Subject: RE: the state of my football fanhood

You're saying you don't like it as much because you don't have as much information. I can understand that. However, you're operating under the assumption that the information you're looking for EXISTS, when I would argue that in most cases it doesn't. I love watching football, and while I like to think that I understand the game pretty well, and I understand the players pretty well, I'm also comfortable with a few key facts.

1 - So much of the game is randomly determined, I would argue more so than any other major sport

2 - The information we would need to understand the game at a more sophisticated level is not available, so we take what we can get and use what we have

Unless you become comfortable with that level of ignorance, and the lack of objective measures, you may continue to have a tough time enjoying the game.

There are a few problems with trying to understand the game of football on a level akin to what we can in baseball. I think there are three major roadblocks...

1 - The 'Why Didn't He Block that Guy!' Problem

2 - The 'He Won't Show Up on the Box Score But He's Got Tons of Guts' Problem

3 - The 'Thanks for Falling for the Play Action Camera Guy' Problem

Problem 1 - This is the most fundamental obstacle to understanding what's going on in the game. To me, it's a problem of determining intent. If we know what a player's intent on a particular play is, we can in many cases objectively measure whether or not they have succeeded. In a game like basketball, it's often very easy because each player has generally the same responsibilities and those responsibilities are almost always connected to points. A player shoots to score, passes to assist. We can see what % of shots they make. No one shoots with the intent of missing. In a game like baseball, it's also fairly straightforward. A batter looks to get a hit or a walk. A runner tries to steal. A pitcher tries to get an out. Again, all the roles in hitting and pitching are consistent. They are the same for everyone (and I'm simplifying obviously. Basketball defense is tough to measure, baseball pitchers might look to induce double plays, pitch around guys, hitters might sacrifice, etc.)

However, in the game of football, we have two major elements that blow determining intent out of the water. The first is a matter of complexity. There are 22 starters on offense and defense, most of which are in very different roles, QB, WR, OT, etc. Each of these specialists is responsible for completely different tasks, and those tasks can be completely different from play to play. So even if we knew what everyone was trying to do, all the time, you'd still be left to think about all those permutations yourself and try to analyze it as you watched. That is a recipe for a trip to Crazytown.

But it doesn't stop there, it gets worse! In other sports we have an advantage in determining intent. We can guess with good accuracy what the player is trying to do! A hockey player wants to shoot the puck in the goal every time he takes a shot. In the simplest example, what does a 100M runner want to do? He wants to run as fast as possible (unless he's in a slowest man wins kind of race in some sort of opposite day scenario)

########

Print the text of the football fanhood post word for word, starting with "There are a" and going on through "three major roadblocks...".

Extracted material:
########

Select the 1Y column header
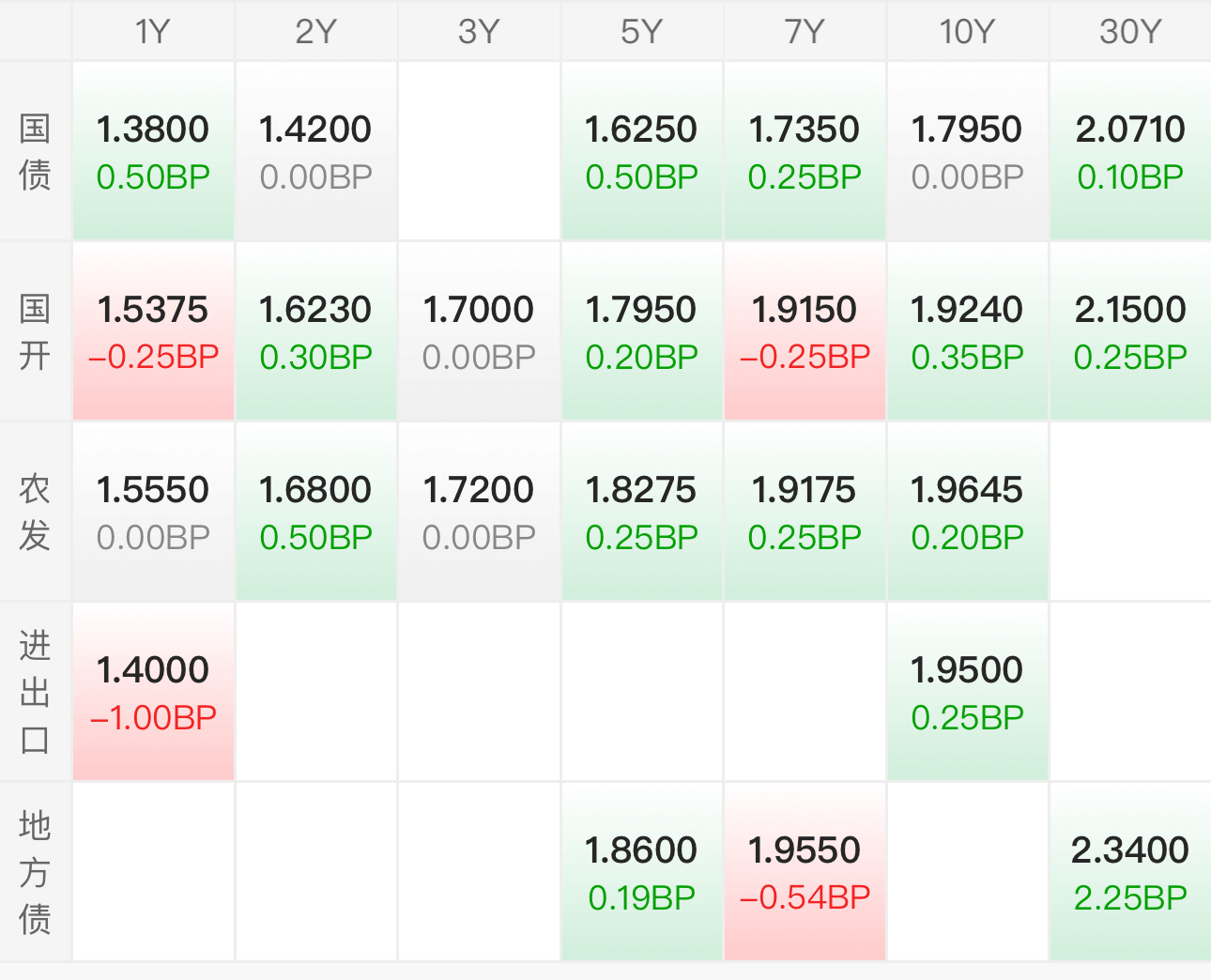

########

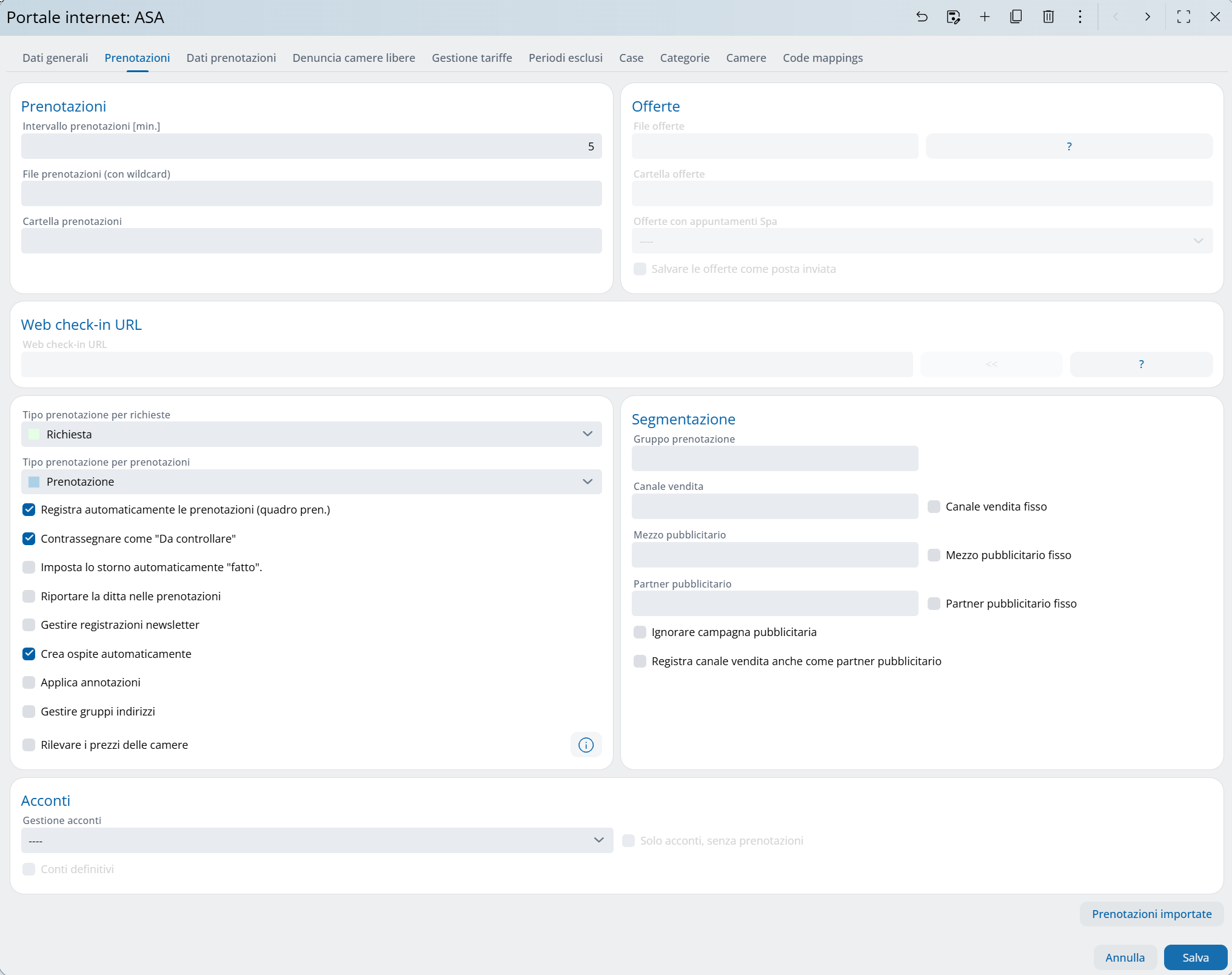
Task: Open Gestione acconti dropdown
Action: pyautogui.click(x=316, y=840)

########

Worked answer:
There are a few problems with trying to understand the game of football on a level akin to what we can in baseball. I think there are three major roadblocks...